### [Provided material]
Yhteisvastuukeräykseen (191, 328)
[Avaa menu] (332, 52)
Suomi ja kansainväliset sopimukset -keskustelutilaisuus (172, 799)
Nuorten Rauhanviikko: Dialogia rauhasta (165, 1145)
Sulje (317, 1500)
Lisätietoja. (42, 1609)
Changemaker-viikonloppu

### [What the exercise asks]
Please transcribe exactly the line containing "[Avaa menu] (332, 52)" and every line after it to the end of the data, and no other lines.

### [Answer]
[Avaa menu] (332, 52)
Suomi ja kansainväliset sopimukset -keskustelutilaisuus (172, 799)
Nuorten Rauhanviikko: Dialogia rauhasta (165, 1145)
Sulje (317, 1500)
Lisätietoja. (42, 1609)
Changemaker-viikonloppu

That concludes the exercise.